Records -
════════════════════
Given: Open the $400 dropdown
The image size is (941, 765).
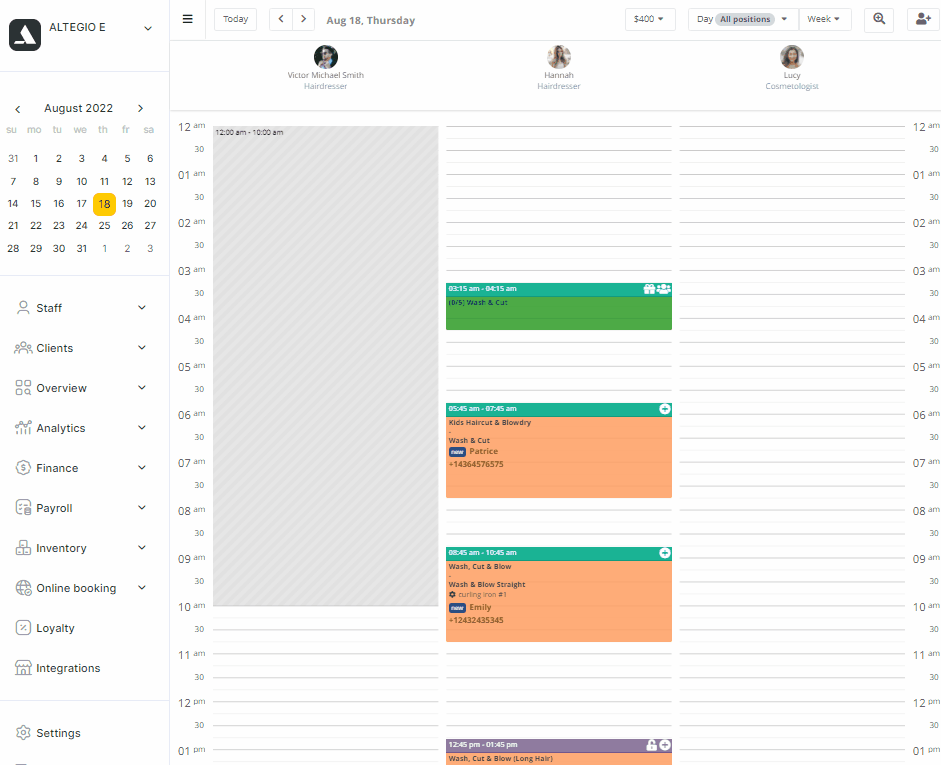Looking at the screenshot, I should click(649, 19).
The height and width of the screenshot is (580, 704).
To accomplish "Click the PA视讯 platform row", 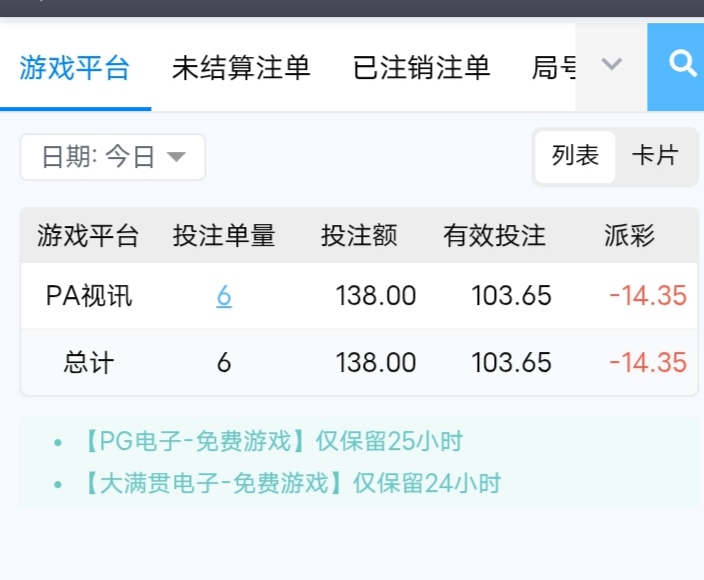I will click(88, 296).
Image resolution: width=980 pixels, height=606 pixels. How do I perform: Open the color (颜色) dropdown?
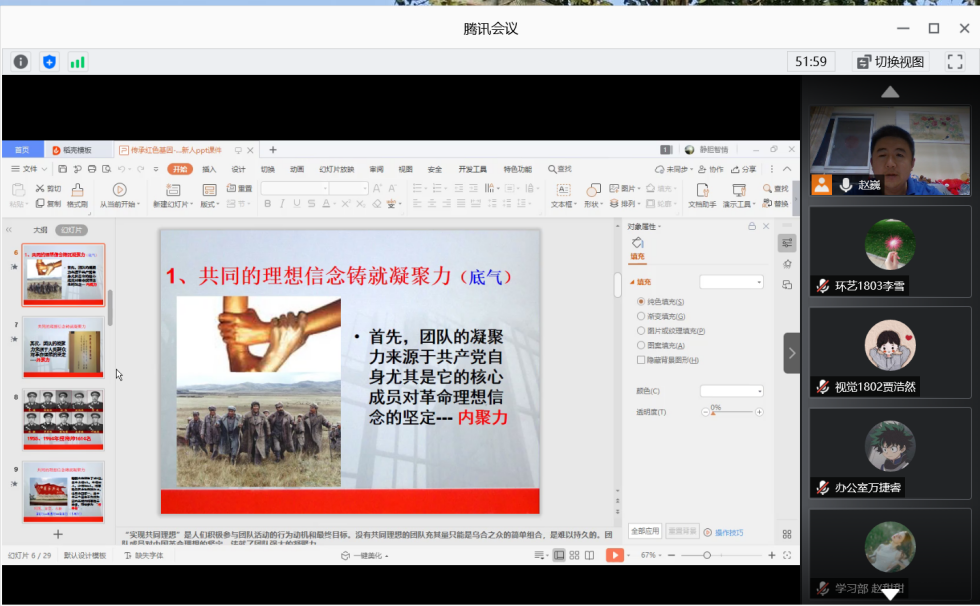[x=731, y=391]
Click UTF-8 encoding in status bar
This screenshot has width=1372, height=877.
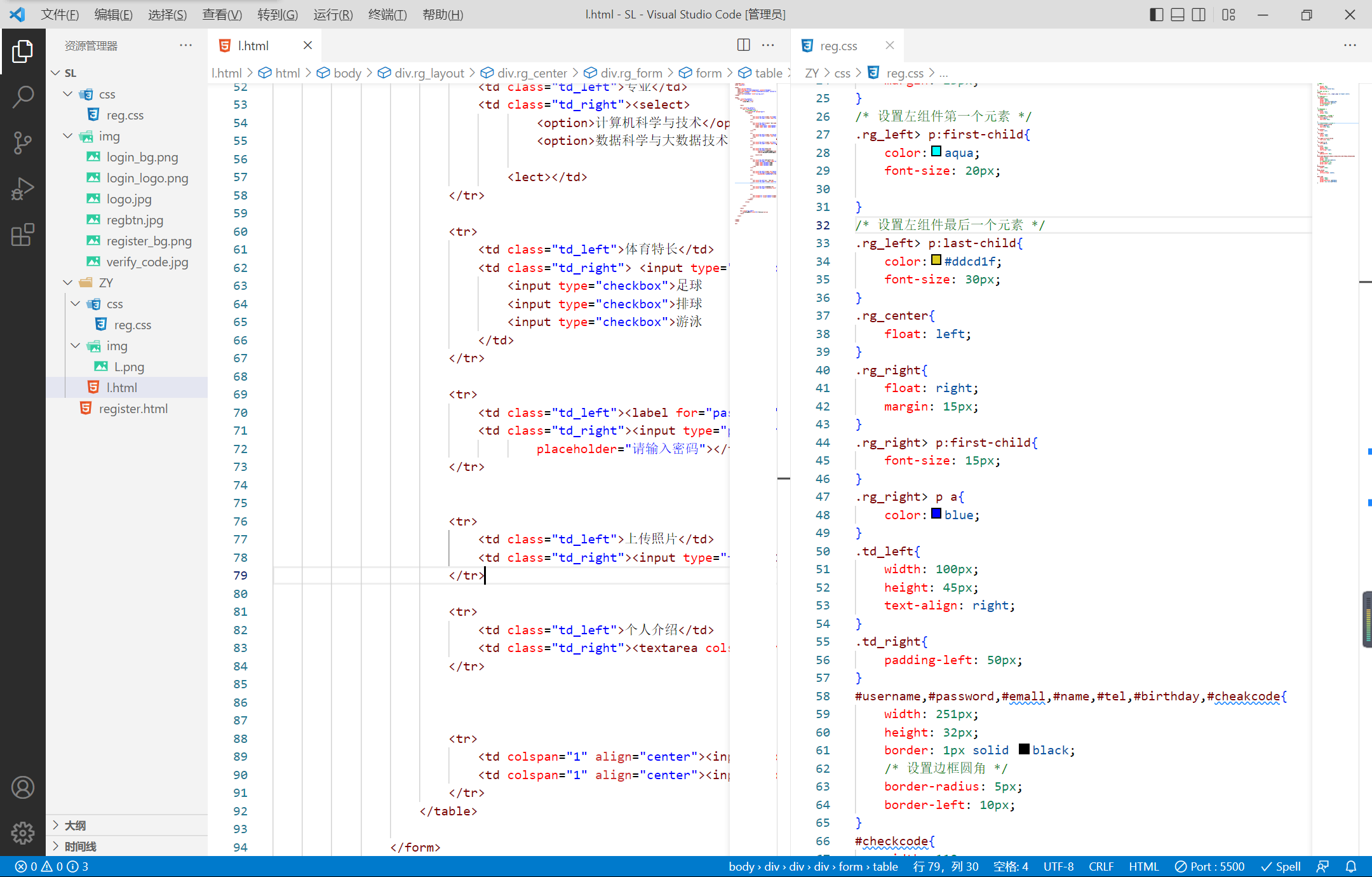click(x=1058, y=867)
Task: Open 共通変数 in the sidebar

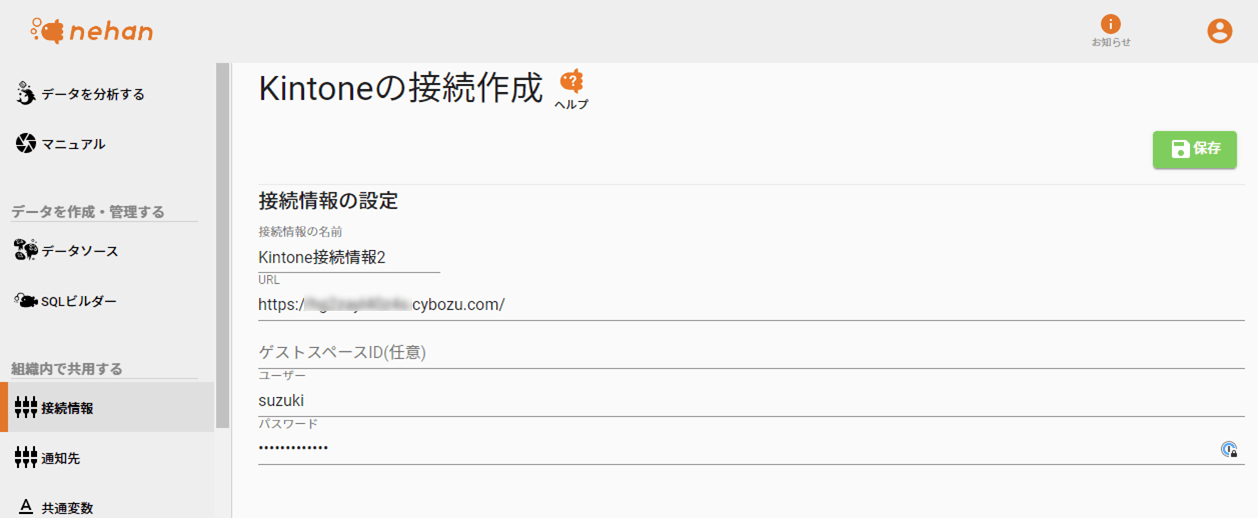Action: [x=67, y=507]
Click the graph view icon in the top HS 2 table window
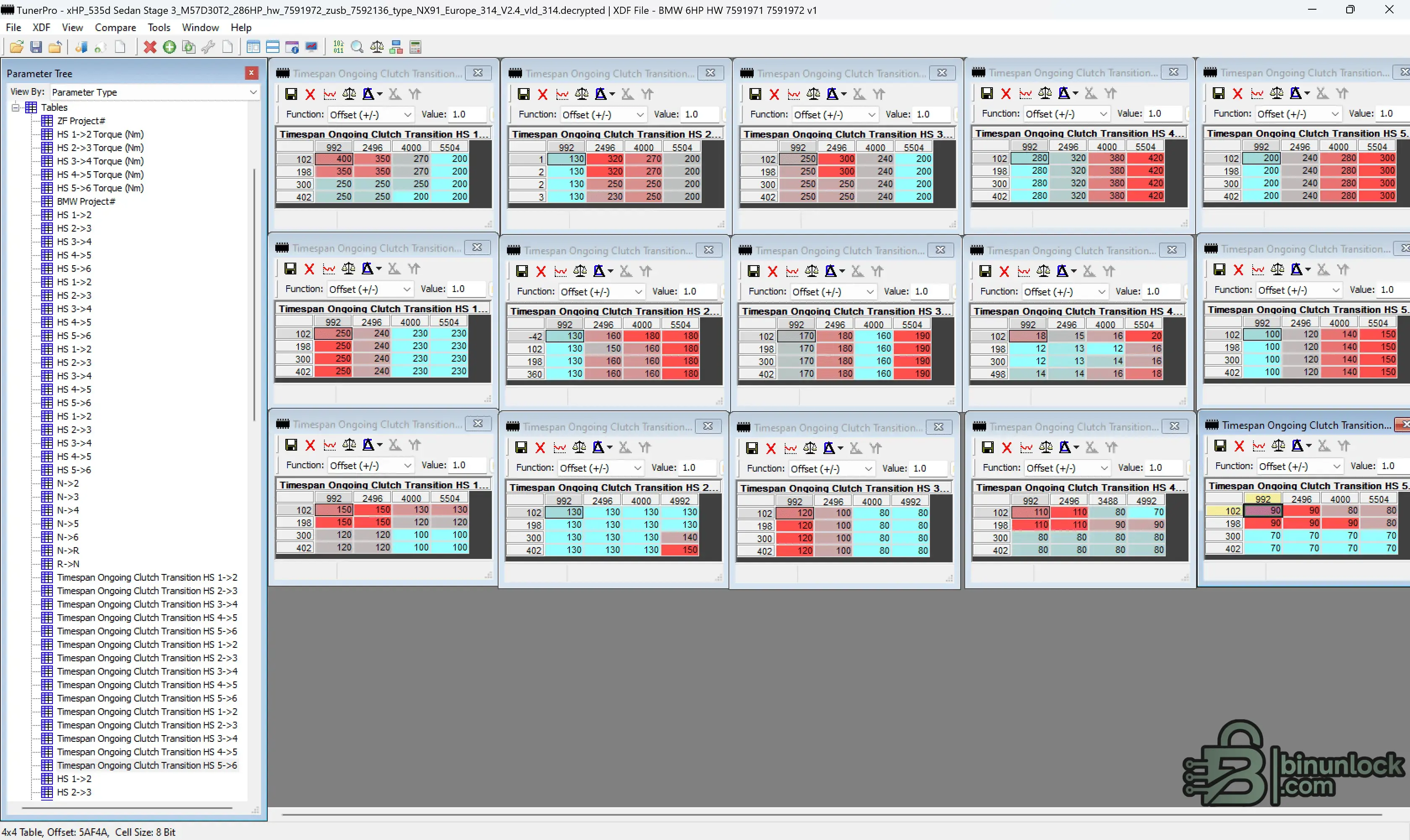The width and height of the screenshot is (1410, 840). point(562,94)
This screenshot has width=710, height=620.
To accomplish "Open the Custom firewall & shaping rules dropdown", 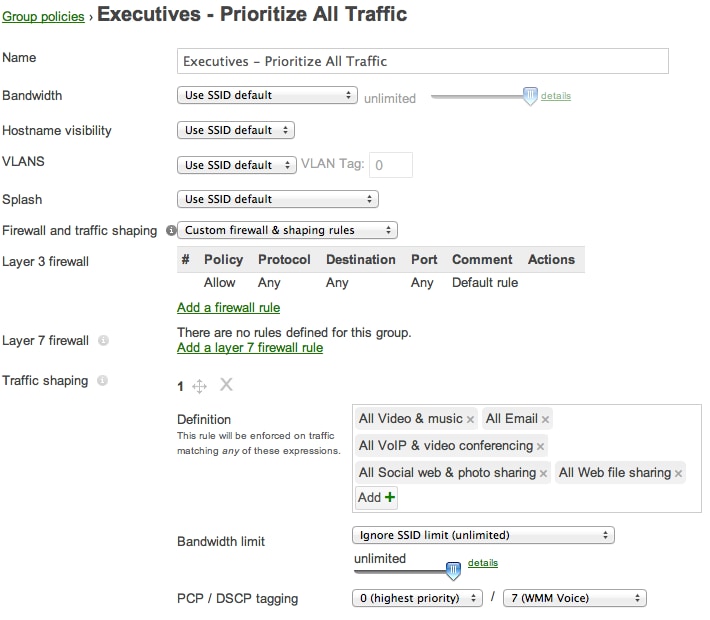I will pos(287,230).
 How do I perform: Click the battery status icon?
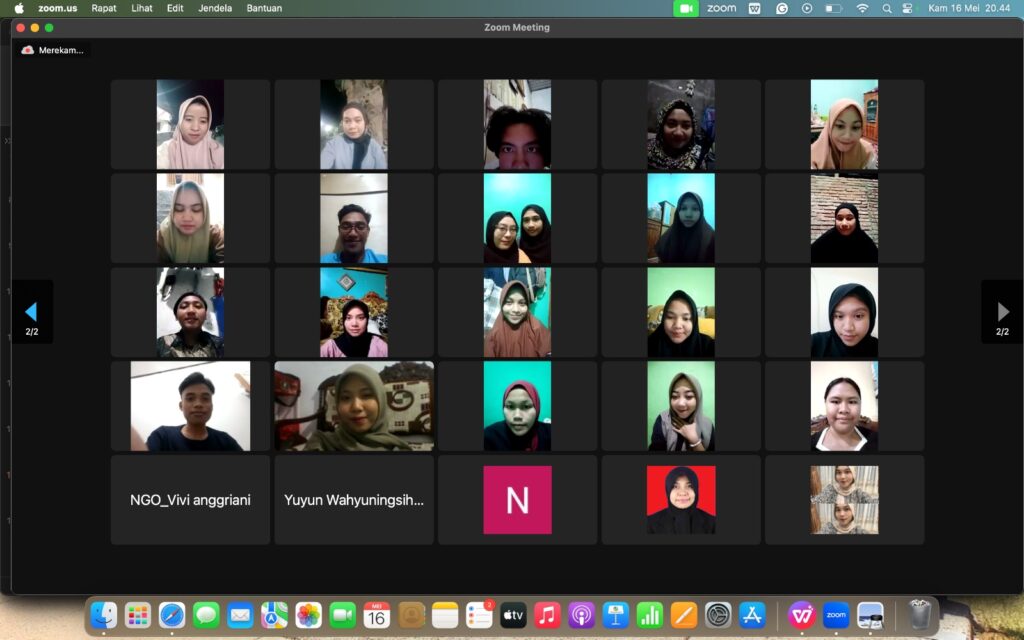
════════════════════
GOAL OF THE EXERCISE - Select every line of the rows above that contains the word "perform", treating uppercase and lowercase as distinct.

TASK ANSWER -
Image resolution: width=980 pixels, height=606 pixels. How do I perform: Open the color (颜色) dropdown?
 How do I perform: Click the battery status icon?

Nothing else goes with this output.